For Dad, with love
Dec 7th, 2012 by Autumn Sunshine
Today, December 7th is my Dad’s birthday …
Missing Dad Always
My Dad passed away on July 9, 2003, from a vicious cancer, Multiple Myeloma. Dad fought so hard and never stopping trying to “win the fight”. It was not something I ever thought could happen, my Dad was strong.
I was in denial for awhile, that happens. I “knew” that Dad would be fine and we would all live happily ever after. Hmmmm, well that didn’t happen. I woke up fast, and a time went on I had a feeling that the cancer would win. All I will say, is that anyone, no matter how old you are, when you lose a parent you feel like a child again. I did feel like a lost little girl. Dad could “fix” anything.

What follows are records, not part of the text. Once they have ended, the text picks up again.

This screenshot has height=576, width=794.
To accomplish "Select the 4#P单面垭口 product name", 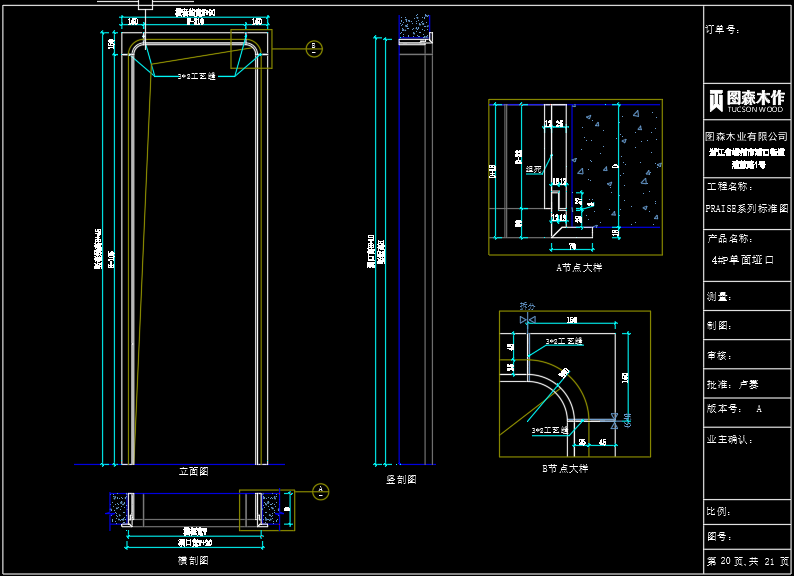I will coord(743,259).
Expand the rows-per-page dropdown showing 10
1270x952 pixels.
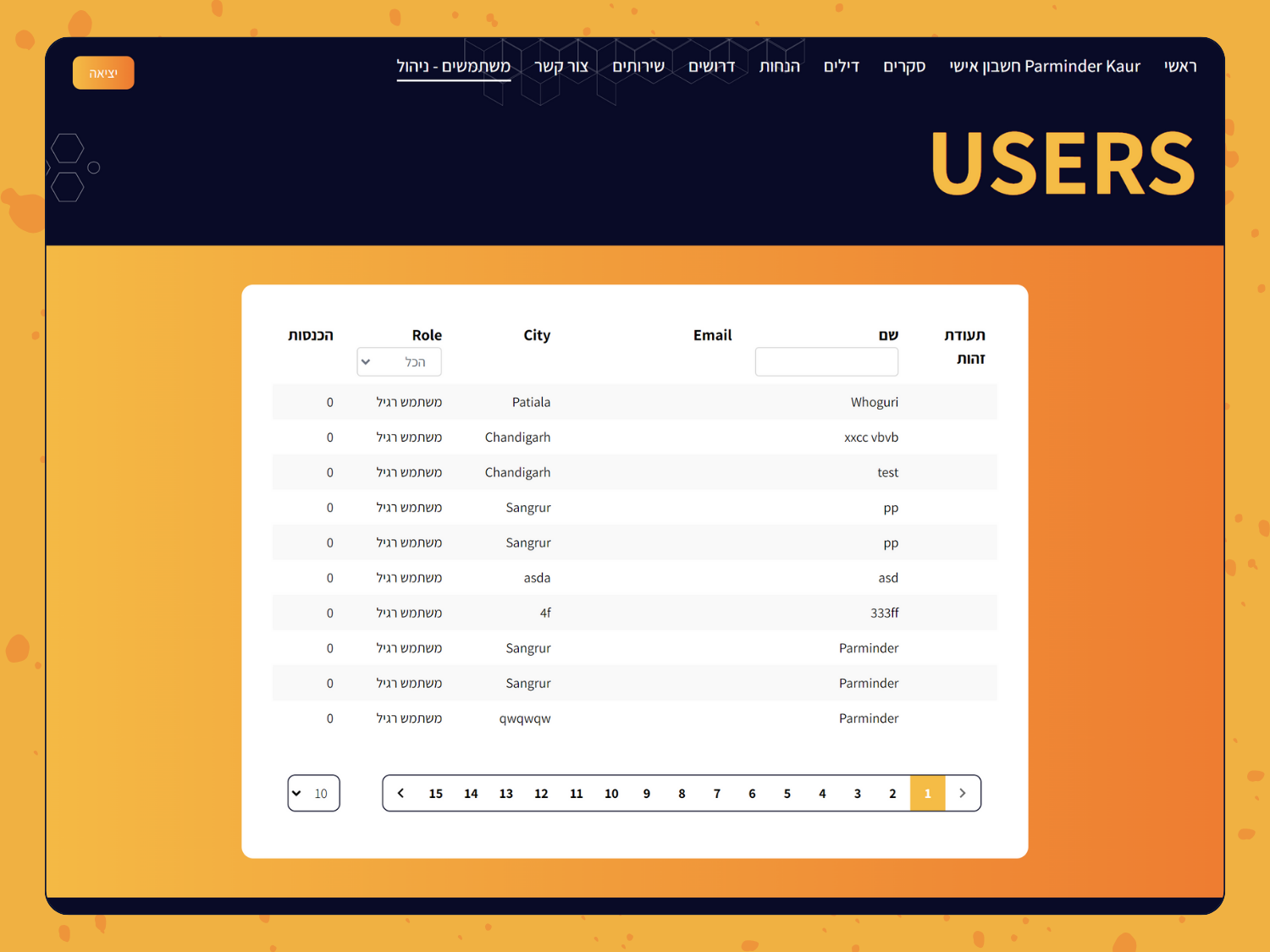click(313, 794)
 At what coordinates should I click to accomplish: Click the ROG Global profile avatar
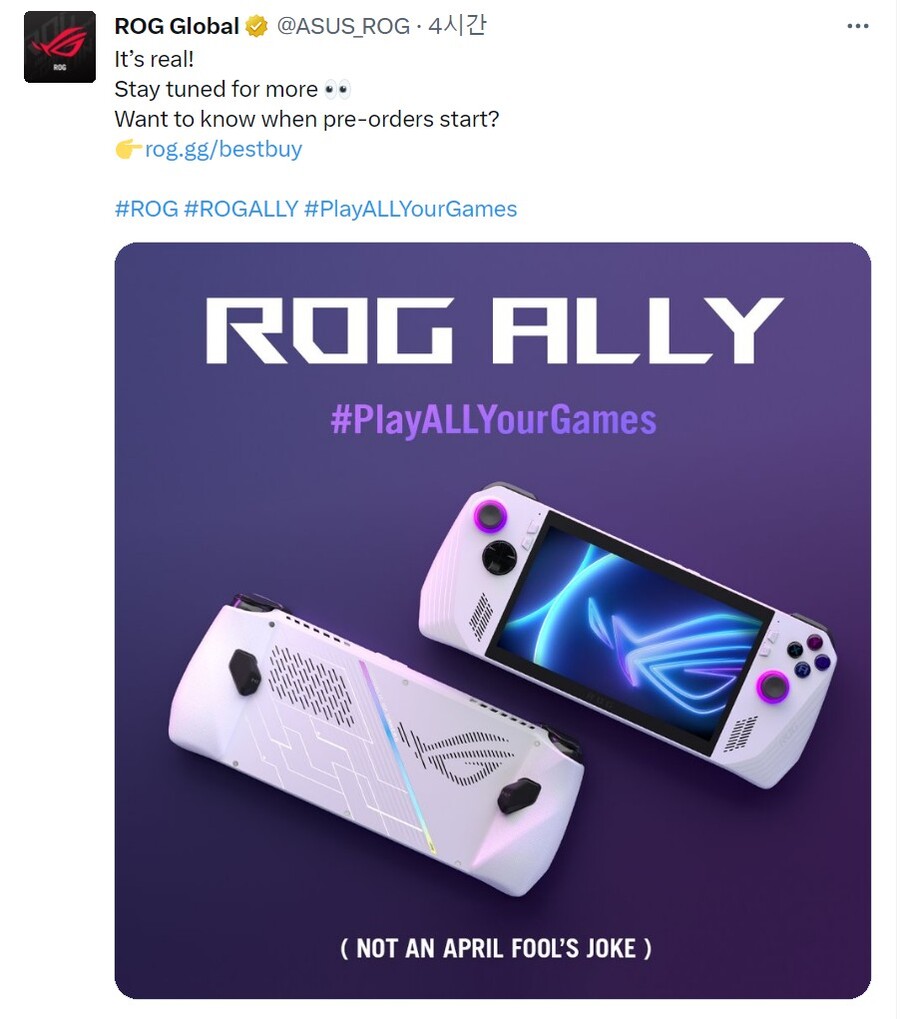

Today, I see my Mom and how she has carried along through life without Dad sometimes I see the pain in her eyes when she talks about him. It’s fresh as it was the day he passed away. Love does survive death. Love is stronger than death.
I want to celebrate this day. It was the day my father was born! To me, that is what I hold on to. That is how I make it through this day. I remember the good things, not the bad.
Growing up my twin sister Gabby being first born, we were very close to our Dad, he made us who we are today. I thank him for that. We understand, thanks to him, that love is strong, that all people are equal, that we need to treat others how we want to be treated. We learned so very much.
Certain times are worse than others. The “lost little girl” feels the loss. I would give anything to have 5 more minutes with Dad. That’s not going to happen. He is in Heaven and he is free of pain.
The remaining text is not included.